## Aufgabe 1
An welchem Tag errichteten die Eheleute laut Beschlusstext die zweite handschriftliche Verfügung mit demselben Wortlaut?
## Aufgabe 2
Tausche im Beschlusstext von „Für beide Eheleute“ bis „aus erster Ehe.“ das Wort „Sohn“ gegen „Enkel“ aus und gib den Abschnitt so wieder.
## Aufgabe 3
Weshalb ist die Formulierung „unsere Kinder“ laut Leitsatz des Beschlusstextes auslegungsbedürftig, und worauf kommt es bei der Auslegung an?
--- Vorliegender Text ---
Leitsatz
Die Formulierung in einem ehegemeinschaftlichen Testament von Eheleuten, die in zweiter Ehe miteinander verheiratet sind und sowohl gemeinsame Kinder, als auch Kinder aus erster Ehe haben, dass "unsere Kinder" Schlusserben sein sollen, ist auslegungsbedürftig. Es kommt entscheidend auf den Sprachgebrauch und das Familienverständnis der Eheleute an.
OLG Düsseldorf, Beschluss vom 28.August 2018 – 3 Wx 6/18
Sachverhalt
Gemeinsam mit ihrem vorverstorbenen Ehemann errichtete die Erblasserin am 10. April 1998 eine als "Berliner Testament" überschriebene handschriftliche Verfügung, mit welcher sich die Eheleute wechselseitig zu Alleinerben einsetzten. Weiter verfügten sie: "Erst nach dem Tod des zuletzt verstorbenen Elternteils soll das Erbe zu gleichen Teilen an unsere Kinder verschenkt werden." Der Text dieser Verfügung wurde von der Erblasserin geschrieben und von beiden Eheleuten unterschrieben. Eine weitere handschriftliche Verfügung mit demselben Wortlaut errichteten die Eheleute am 15. April 1998. Dieses Mal schrieb der Ehemann den Text der Verfügung, beide Eheleute unterzeichneten sie.
Für beide Eheleute war ihre Ehe die zweite Ehe und die Beteiligten zu 1 bis 3 sind die gemeinsamen Kinder der Eheleute. Die Beteiligte zu 4 ist die Tochter der Erblasserin aus erster Ehe, bei dem Beteiligten zu 5 handelt es sich um den Sohn des vorverstorbenen Ehemanns aus erster Ehe.
--- Datensatz ---
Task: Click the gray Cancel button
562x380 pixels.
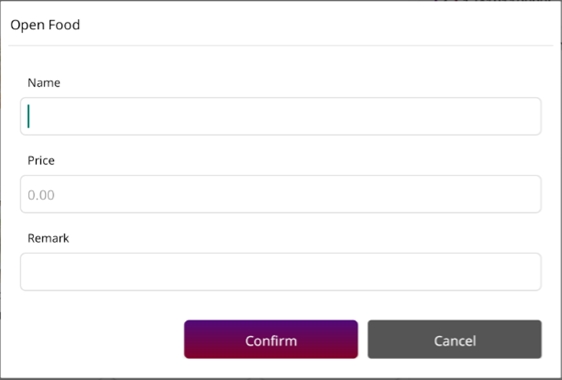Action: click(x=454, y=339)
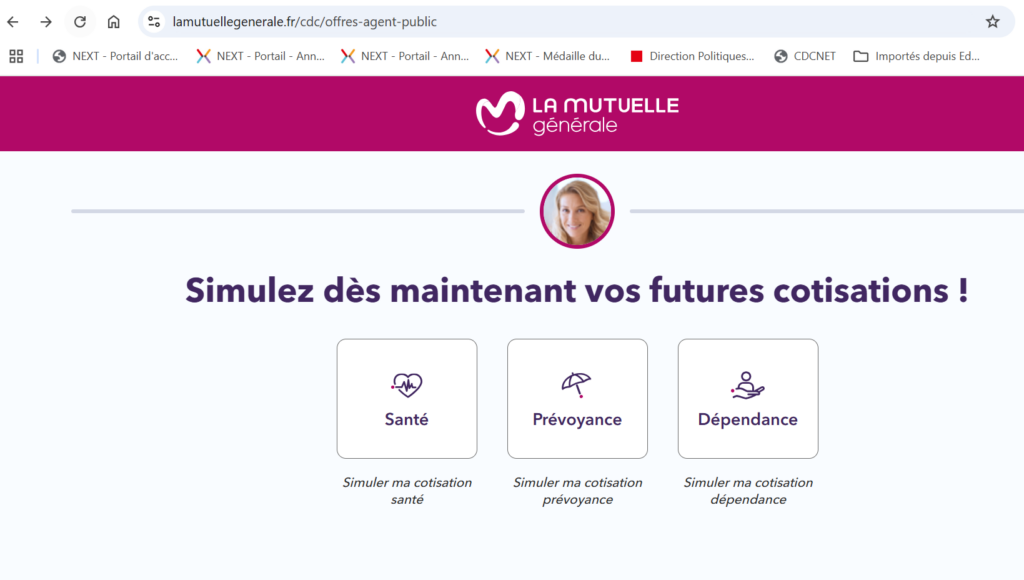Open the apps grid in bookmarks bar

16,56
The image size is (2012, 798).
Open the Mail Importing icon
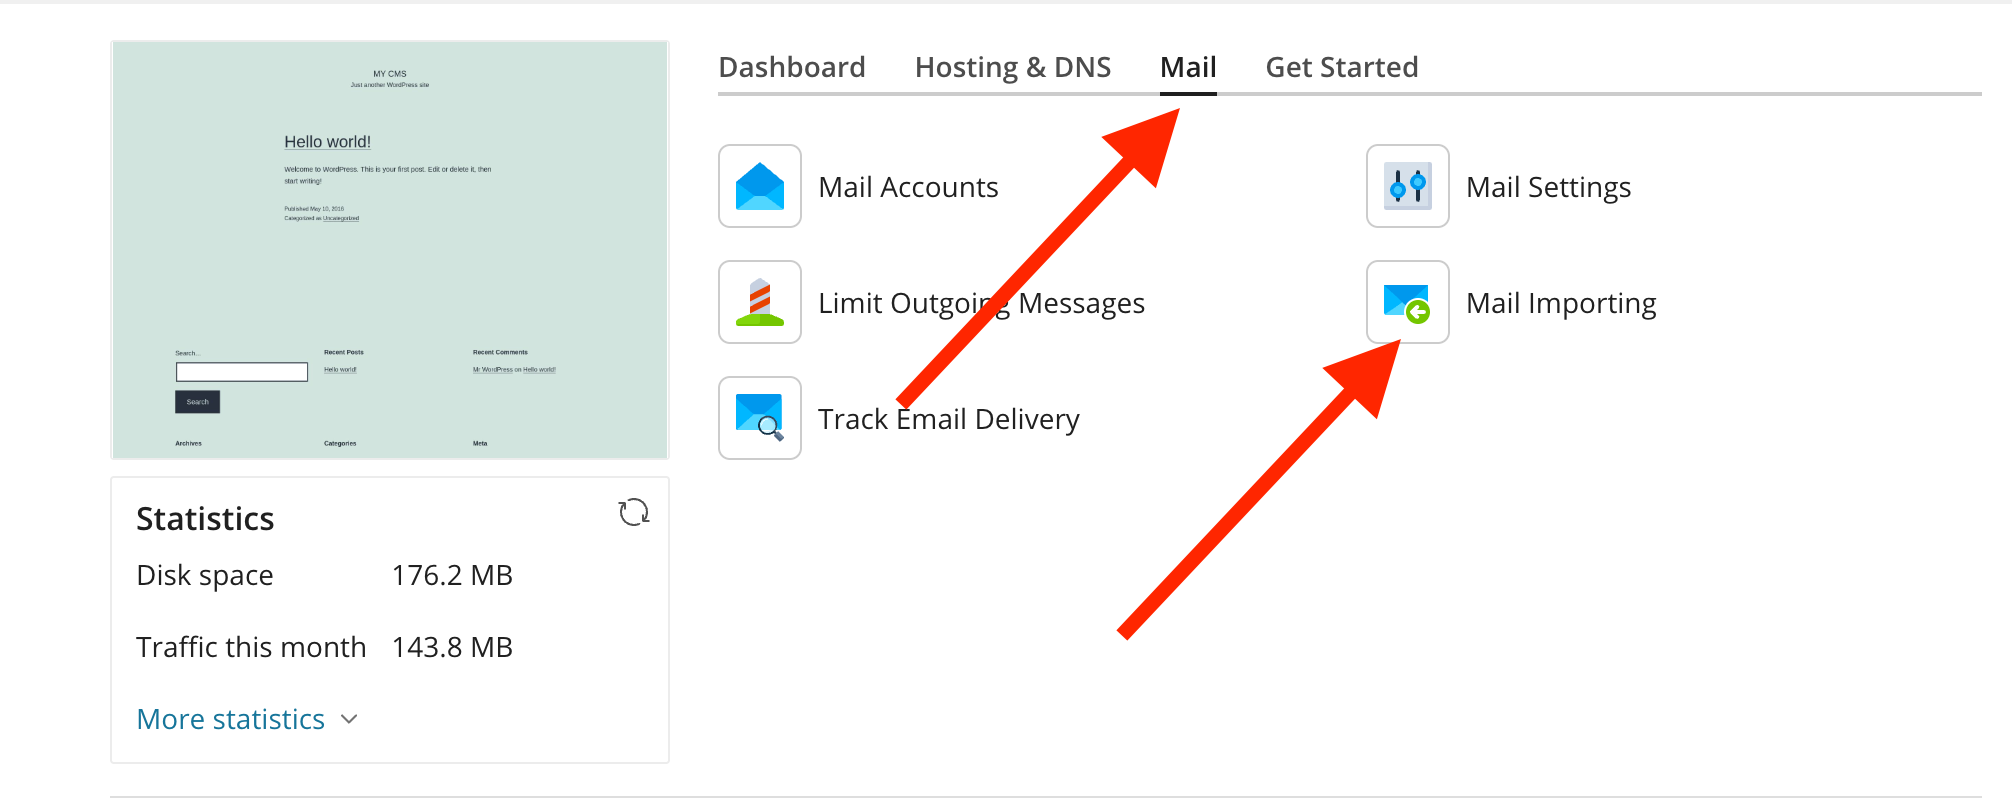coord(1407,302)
---
## Lösung 1
Am 15. April 1998.

## Lösung 2
Für beide Eheleute war ihre Ehe die zweite Ehe und die Beteiligten zu 1 bis 3 sind die gemeinsamen Kinder der Eheleute. Die Beteiligte zu 4 ist die Tochter der Erblasserin aus erster Ehe, bei dem Beteiligten zu 5 handelt es sich um den Enkel des vorverstorbenen Ehemanns aus erster Ehe.

## Lösung 3
Die Eheleute sind in zweiter Ehe miteinander verheiratet. Sie haben sowohl gemeinsame Kinder als auch Kinder aus erster Ehe. Deshalb ist die Formulierung auslegungsbedürftig, und entscheidend sind der Sprachgebrauch und das Familienverständnis der Eheleute.